We can do this by adding strict tests like: https://github.com/buildbuddy-io/buildbuddy-internal/pull/6216

Ref: https://github.com/buildbuddy-io/buildbuddy-internal/issues/354

Testing info:

Tested in dev:
https://app.buildbuddy.dev/invocation/e83dfef5-8732-4de6-b076-d2d879c096b9#

INFO: Analyzed target //enterprise/server:server (2267 packages loaded, 43174 targets configured).
WARNING: Remote Cache: io.grpc.StatusRuntimeException: RESOURCE_EXHAUSTED: quota exceeded for "rpc:/google.bytestream.ByteStream/Read" - to increase quota, request a quote at https://buildbuddy.io/request-quote
ERROR: /private/var/tmp/_bazel_tfrench/239123e21b1e00ce2ad3b38bdab6259a/external/gazelle++go_deps+dev_cel_expr/proto/cel/expr/BUILD.bazel:4:14: Generating Descriptor Set proto_library @@gazelle++go_deps+dev_cel_expr//proto/cel/expr:checked_proto failed: lost inputs with digests: 525643e720a2a54d106079d369c7f58811c076c1ceca04e90c67980a9e431d08/193

@tylerwilliams
Copy link
Member

Instead of adding new machinery to block RPCs like this, wdyt about relying on the existing quota implementation for that and just allowing it to be configured via the experiments framework?

It'd be handy to be able to push an experiment flag change, have quota pick it up, and for a malicious user to start getting ResourceExhaustedErrors.

@tyler-french
Copy link
Contributor Author

Instead of adding new machinery to block RPCs like this, wdyt about relying on the existing quota implementation for that and just allowing it to be configured via the experiments framework?

It'd be handy to be able to push an experiment flag change, have quota pick it up, and for a malicious user to start getting ResourceExhaustedErrors.

It'd be quite complex blocking a specific group using a bunch of rate limits, so I kept a setting to always block based on user group.
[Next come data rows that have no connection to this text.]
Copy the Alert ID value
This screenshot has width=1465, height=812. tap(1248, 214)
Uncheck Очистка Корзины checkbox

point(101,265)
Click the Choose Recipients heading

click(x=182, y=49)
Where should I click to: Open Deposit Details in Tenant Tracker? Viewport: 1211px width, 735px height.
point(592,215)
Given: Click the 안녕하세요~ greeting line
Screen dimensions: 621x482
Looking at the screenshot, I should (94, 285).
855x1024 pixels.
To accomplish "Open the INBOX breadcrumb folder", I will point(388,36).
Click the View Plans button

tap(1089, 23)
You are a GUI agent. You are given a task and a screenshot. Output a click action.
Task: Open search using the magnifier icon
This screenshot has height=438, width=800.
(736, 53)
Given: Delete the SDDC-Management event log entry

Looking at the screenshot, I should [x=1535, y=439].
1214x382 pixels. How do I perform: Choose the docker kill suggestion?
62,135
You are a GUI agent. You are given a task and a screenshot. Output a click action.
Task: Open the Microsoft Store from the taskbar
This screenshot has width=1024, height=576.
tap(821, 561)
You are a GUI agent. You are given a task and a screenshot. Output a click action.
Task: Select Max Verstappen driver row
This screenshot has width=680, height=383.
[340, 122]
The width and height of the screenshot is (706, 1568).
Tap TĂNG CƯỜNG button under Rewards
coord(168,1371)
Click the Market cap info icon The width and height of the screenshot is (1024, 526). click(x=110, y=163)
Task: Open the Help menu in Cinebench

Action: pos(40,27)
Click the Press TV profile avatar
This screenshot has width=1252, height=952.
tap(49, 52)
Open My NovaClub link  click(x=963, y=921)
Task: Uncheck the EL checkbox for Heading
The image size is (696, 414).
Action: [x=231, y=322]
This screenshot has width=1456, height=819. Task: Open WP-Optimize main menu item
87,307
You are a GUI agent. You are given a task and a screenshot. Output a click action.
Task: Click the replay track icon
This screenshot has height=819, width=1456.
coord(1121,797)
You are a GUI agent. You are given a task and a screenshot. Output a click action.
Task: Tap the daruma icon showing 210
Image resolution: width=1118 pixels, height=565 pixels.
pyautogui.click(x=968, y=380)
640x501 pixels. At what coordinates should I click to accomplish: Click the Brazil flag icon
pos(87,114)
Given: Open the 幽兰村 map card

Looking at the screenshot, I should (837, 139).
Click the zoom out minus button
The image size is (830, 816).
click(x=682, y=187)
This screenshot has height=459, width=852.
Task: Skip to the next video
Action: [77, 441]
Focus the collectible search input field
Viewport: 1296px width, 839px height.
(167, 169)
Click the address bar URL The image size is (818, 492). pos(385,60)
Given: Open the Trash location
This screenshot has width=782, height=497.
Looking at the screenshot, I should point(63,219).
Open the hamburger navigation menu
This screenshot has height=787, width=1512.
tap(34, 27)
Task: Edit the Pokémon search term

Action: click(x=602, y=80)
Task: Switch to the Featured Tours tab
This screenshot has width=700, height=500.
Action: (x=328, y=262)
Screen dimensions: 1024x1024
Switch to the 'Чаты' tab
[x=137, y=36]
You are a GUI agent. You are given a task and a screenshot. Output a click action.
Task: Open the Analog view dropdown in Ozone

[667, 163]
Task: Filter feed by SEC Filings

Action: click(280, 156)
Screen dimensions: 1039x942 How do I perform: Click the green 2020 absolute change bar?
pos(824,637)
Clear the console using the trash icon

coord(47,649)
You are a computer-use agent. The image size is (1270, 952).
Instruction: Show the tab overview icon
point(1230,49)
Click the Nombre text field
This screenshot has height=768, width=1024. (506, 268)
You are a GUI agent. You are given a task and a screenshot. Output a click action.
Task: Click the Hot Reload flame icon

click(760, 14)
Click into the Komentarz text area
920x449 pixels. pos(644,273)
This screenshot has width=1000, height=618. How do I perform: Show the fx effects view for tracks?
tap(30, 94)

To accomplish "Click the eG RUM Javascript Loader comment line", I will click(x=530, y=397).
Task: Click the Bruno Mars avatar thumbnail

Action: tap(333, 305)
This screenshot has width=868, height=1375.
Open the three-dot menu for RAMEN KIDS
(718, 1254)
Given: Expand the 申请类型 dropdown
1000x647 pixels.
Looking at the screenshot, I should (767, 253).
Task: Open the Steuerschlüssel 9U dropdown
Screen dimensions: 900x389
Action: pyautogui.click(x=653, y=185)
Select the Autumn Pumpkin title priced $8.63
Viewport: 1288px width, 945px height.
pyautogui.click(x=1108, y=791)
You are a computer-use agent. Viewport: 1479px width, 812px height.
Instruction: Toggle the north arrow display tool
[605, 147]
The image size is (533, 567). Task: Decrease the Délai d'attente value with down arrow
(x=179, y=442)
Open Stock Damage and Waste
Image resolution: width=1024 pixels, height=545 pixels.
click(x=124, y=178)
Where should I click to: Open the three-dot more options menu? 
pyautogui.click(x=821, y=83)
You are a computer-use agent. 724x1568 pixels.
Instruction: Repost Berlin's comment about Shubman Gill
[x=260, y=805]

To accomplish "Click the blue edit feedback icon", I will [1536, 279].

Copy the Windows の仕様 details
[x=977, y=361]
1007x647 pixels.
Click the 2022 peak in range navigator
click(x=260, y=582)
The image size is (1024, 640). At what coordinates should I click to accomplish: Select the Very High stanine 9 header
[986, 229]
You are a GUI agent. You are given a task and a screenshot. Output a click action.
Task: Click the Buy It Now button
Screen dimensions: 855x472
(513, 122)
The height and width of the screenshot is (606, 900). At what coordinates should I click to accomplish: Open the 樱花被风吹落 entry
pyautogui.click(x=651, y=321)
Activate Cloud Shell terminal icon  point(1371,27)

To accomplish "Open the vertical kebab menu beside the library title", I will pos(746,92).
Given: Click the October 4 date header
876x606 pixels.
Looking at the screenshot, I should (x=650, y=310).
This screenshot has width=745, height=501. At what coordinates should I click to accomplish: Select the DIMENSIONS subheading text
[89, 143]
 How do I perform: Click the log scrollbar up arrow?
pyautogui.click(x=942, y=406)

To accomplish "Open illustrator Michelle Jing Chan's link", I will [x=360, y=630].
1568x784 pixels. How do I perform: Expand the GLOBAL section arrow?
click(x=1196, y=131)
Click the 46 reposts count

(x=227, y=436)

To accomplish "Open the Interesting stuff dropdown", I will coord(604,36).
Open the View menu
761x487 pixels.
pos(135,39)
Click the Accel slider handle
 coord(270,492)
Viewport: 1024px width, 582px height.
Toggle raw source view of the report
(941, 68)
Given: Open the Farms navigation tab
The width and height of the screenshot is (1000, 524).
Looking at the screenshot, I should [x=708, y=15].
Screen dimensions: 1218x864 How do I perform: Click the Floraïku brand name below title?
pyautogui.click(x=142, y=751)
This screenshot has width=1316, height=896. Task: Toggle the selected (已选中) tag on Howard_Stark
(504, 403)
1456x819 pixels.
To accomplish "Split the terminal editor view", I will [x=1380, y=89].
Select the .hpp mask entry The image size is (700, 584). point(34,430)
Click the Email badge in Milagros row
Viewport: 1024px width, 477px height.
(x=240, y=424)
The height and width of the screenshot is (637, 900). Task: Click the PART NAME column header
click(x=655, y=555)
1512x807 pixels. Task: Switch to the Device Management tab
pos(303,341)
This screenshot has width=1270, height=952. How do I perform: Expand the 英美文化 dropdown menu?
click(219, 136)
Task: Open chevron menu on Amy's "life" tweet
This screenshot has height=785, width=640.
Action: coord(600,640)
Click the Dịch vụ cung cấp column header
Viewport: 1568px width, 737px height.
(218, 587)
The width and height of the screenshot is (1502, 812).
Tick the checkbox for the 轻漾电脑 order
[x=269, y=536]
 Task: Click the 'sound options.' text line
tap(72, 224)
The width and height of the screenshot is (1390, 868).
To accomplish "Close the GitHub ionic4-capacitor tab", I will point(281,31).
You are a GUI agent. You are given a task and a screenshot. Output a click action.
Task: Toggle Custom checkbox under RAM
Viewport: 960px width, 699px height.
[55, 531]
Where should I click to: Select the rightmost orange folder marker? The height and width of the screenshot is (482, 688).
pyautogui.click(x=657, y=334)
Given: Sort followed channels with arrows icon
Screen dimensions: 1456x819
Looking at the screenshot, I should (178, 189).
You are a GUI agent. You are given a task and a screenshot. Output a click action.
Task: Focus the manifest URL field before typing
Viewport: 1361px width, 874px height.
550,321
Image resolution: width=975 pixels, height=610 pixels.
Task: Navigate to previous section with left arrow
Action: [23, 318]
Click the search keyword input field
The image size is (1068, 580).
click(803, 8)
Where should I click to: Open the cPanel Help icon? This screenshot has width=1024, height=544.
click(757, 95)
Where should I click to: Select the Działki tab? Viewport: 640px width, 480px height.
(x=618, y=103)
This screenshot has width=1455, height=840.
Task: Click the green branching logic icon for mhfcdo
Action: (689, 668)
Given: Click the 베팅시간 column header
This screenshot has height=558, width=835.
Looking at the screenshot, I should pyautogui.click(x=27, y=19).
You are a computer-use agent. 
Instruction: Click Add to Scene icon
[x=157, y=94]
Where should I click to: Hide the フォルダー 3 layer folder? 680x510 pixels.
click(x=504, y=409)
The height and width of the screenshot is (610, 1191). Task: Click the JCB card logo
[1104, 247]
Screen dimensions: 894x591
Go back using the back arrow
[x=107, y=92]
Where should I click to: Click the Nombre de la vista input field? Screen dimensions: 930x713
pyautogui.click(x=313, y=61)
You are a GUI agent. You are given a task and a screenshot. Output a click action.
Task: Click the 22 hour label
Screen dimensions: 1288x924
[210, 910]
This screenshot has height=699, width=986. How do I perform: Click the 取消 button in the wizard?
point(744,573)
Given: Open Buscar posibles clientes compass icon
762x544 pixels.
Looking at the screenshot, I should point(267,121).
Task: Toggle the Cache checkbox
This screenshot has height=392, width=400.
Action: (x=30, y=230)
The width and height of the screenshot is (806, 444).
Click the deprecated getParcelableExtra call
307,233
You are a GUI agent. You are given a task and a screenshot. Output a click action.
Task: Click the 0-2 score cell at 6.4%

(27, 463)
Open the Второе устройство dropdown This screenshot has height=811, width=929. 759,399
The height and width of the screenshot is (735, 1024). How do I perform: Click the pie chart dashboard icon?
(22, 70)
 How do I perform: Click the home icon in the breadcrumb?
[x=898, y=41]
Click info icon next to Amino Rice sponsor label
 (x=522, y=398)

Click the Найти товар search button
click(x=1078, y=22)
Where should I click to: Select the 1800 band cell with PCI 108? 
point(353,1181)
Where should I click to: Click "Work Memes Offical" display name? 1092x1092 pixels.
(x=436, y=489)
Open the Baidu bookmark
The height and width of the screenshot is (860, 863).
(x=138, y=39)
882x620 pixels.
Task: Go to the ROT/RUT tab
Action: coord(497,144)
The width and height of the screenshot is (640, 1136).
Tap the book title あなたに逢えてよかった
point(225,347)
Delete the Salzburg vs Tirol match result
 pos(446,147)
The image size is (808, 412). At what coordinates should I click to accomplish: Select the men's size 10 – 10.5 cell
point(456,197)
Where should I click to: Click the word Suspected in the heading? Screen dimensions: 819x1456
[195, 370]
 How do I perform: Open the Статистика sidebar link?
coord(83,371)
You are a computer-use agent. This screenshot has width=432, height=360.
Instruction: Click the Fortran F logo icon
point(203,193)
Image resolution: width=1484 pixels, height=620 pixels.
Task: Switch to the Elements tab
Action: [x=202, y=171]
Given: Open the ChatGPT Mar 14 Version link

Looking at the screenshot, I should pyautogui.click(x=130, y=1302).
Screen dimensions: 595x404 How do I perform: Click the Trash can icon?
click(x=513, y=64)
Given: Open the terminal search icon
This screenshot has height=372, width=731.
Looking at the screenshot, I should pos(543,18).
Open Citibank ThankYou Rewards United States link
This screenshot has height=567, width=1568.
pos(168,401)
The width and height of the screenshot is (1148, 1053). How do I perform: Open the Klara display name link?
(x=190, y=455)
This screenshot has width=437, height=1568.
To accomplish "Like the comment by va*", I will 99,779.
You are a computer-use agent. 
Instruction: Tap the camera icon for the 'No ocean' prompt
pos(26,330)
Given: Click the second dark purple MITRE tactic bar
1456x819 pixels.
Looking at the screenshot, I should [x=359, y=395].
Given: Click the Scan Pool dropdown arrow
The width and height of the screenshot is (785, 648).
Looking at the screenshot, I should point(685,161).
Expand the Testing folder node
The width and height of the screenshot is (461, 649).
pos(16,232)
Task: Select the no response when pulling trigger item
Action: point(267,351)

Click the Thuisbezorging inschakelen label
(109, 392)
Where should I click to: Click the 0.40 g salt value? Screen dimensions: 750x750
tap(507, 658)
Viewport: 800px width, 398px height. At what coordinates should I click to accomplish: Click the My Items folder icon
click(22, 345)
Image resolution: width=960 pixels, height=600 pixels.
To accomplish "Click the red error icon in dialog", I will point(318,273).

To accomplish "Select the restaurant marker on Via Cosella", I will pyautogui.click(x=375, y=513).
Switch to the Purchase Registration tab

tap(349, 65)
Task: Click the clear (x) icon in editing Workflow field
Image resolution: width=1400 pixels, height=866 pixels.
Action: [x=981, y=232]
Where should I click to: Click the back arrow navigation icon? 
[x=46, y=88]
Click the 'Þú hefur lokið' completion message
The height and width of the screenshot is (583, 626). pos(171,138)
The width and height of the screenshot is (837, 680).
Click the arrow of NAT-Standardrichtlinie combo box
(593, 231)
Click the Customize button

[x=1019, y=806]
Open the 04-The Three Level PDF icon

Moving the logic over to the quota_manager did add some complexity, but I think I'm happy with the implementation. A user can configure the same settings that went into the SQL table but do it like this:

This example would restrict the rate for Execute RPC, for a specific group

{
    "quota.buckets": {
      "state": "ENABLED",
      "variants": {
        "default": {},
        "limited": {
          "rpc:/build.bazel.remote.execution.v2.Execution/Execute": {
            "name": "execute-restrict",
            "maxRate": {
              "numRequests": 50,
              "period": "60s"
            },
            "maxBurst": 5
          }
        }
      },
      "defaultVariant": "default",
      "targeting": [
        {
          "if": [
            {"in": ["$group_id", ["GR1111"]]}
          ],
          "variant": "limited"
        }
      ]
    }
}

@tyler-french tyler-french changed the title prevent certain group_ids or user_ids from accessing cache allow quota buckets to be specified in flagd experiment config Nov 21, 2025
@tyler-french tyler-french changed the title allow quota buckets to be specified in flagd experiment config Allow quota buckets to be specified in flagd experiment config Nov 21, 2025
@tyler-french tyler-french force-pushed the tfrench/user-block branch 4 times, most recently from 3c4accb to 337d4fc Compare November 21, 2025 02:41
@tyler-french tyler-french marked this pull request as draft November 21, 2025 14:35
@tyler-french tyler-french force-pushed the tfrench/user-block branch 4 times, most recently from 50c1eef to e509acf Compare November 21, 2025 16:40
@tyler-french tyler-french force-pushed the tfrench/user-block branch 5 times, most recently from a27b1b6 to eb11963 Compare November 24, 2025 16:45
@tyler-french tyler-french marked this pull request as ready for review November 24, 2025 16:52
@tyler-french tyler-french force-pushed the tfrench/user-block branch 3 times, most recently from d4315f6 to 4f2376d Compare November 26, 2025 18:46
return status.InternalError("experiment flag provider not configured")
}

// If the bucket is already loaded, skip it.
Copy link
Contributor

Choose a reason for hiding this comment

The reason will be displayed to describe this comment to others. Learn more.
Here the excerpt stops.